[A block of data]

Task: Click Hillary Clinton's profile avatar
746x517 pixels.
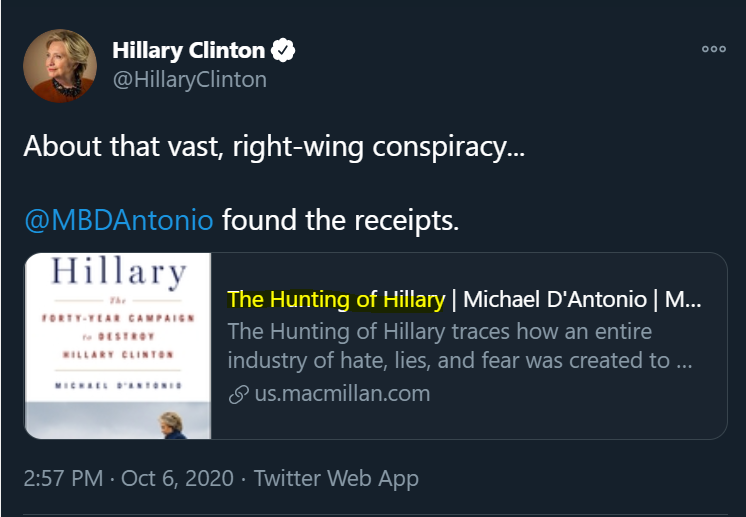Action: pos(60,65)
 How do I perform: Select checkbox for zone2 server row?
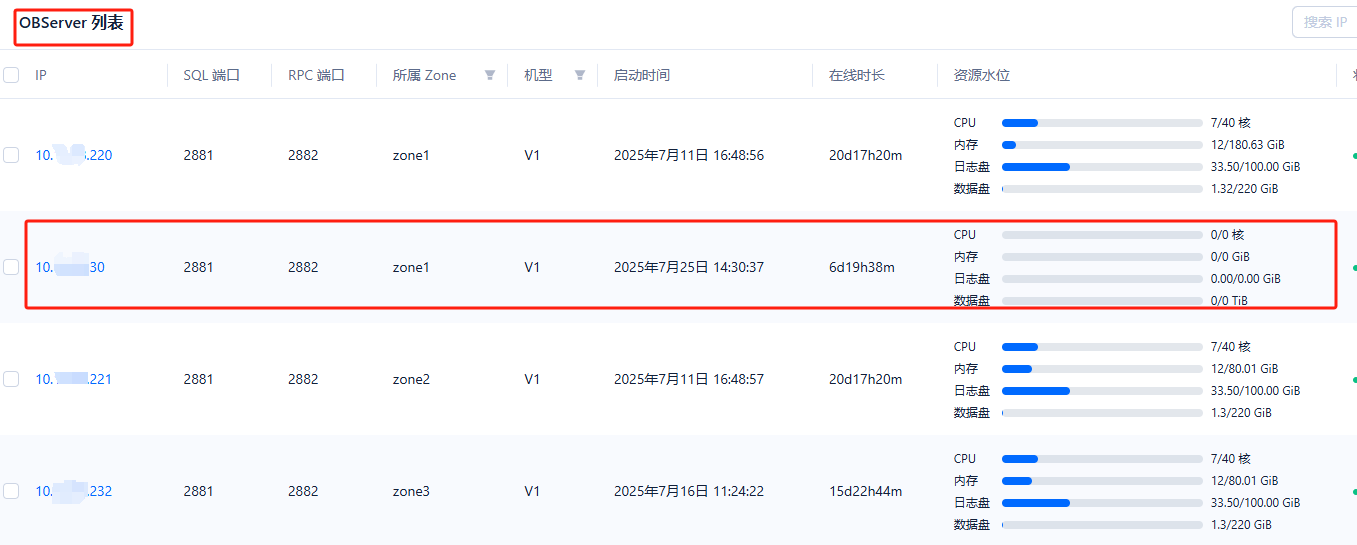11,379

- _Directions for this task_
Please put every line of the rows above into a JSON list of strings, one string per line, with blank lines left out. Leave the pictures out of the answer.

- _Full solution_
[
  "Task: Click Hillary Clinton's profile avatar",
  "746x517 pixels.",
  "Action: pos(60,65)",
  " How do I perform: Select checkbox for zone2 server row?",
  "11,379"
]